エアチューブカッターという専用品もあります

エアチューブのサイズ

一般的にワンタッチ継手で使用できるサイズは

φ4,6,8,10,12,14,16

となり、外形基準となります。サイズが大きくなるにつれて固く曲がりにくくなります。流量(シリンダの場合スピード)が必要なければ小さなエアチューブを選定することで、配管しやすくなります。

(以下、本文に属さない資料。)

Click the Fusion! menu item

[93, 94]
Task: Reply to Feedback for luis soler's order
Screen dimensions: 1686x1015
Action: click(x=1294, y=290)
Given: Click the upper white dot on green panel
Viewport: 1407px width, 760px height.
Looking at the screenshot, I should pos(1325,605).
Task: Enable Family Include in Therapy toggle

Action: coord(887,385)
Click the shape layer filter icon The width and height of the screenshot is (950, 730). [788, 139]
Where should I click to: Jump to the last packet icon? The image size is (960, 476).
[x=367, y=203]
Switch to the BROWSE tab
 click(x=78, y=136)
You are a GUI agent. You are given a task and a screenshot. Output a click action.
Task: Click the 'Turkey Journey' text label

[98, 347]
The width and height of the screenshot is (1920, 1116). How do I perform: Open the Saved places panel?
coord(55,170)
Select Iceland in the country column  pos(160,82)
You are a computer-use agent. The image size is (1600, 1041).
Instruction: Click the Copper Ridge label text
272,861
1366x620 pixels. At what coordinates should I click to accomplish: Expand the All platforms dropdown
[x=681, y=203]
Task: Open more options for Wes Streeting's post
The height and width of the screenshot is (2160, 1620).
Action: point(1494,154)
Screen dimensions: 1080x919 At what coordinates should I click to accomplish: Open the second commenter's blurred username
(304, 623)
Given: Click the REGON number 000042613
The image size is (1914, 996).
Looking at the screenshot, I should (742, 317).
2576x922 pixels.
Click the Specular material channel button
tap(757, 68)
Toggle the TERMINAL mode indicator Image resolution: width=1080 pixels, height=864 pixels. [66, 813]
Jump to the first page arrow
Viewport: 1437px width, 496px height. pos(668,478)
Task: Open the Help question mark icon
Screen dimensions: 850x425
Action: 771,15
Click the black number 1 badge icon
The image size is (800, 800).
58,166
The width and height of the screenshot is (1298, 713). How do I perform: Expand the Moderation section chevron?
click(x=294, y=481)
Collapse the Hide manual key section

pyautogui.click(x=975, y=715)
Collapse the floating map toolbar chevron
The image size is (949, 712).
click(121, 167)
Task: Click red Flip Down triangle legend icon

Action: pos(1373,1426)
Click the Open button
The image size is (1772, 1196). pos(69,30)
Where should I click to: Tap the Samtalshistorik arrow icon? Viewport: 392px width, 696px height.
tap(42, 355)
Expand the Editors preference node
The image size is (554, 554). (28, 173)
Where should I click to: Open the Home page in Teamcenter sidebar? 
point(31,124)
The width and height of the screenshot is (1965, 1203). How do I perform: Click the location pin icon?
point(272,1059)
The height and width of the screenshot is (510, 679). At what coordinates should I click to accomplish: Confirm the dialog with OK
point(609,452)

※内径基準のチューブもあるため、ワンタッチ継手を使用して配管する際は混在しないように注意。こちらはタケノコ継手を使用して内径でシールします。

ワンタッチ継手の種類

ワンタッチ継手の種類には異径や分岐の種類、方向などで様々あります。

ストレート継手

ストレート継手には主に2種類あり外形の六角をモンキーなどで回す継手と、穴の中の六角穴を六角レンチで回す継手があります。配管周りの取り回しに合わせて選定をします。

外形六角回し
内径六角穴回し

エルボ継手

エルボ継手にも主に2つの種類があります。隣の配管締め付け時の干渉を考えて、標準長さとロング長さがあります。

標準
ロング
ブランチワイ継手

ねじ込みから2つのエアチューブに分岐したい場合に使用します。ねじ込みとワンタッチはほぼ同軸方向になります。

ブランチティー継手

ねじ込みから2つのエアチューブに分岐したい場合に使用します。ねじ込みとワンタッチがほぼ垂直方向になります。

ワンタッチーワンタッチ継手

ワンタッチ継手同士をつなげる継手で以下のようなものが存在します(→は用途)

  1. ストレート→延長
  2. エルボ→エアチューブを曲げる
  3. ティー→増設
  4. ワイ→増設

がよく使用されます。

もっといっぱい分岐することができるワンタッチ継手も存在します。

ストレート以外は取り付け用の穴があるものもあり、パネルに固定するために使用します。

エアキャップ/プラグ

ねじ込み配管のプラグと同様に余分に分岐を作り拡張性をもたせることができます。また、保全時に一時的に配管を塞いだりすることができます。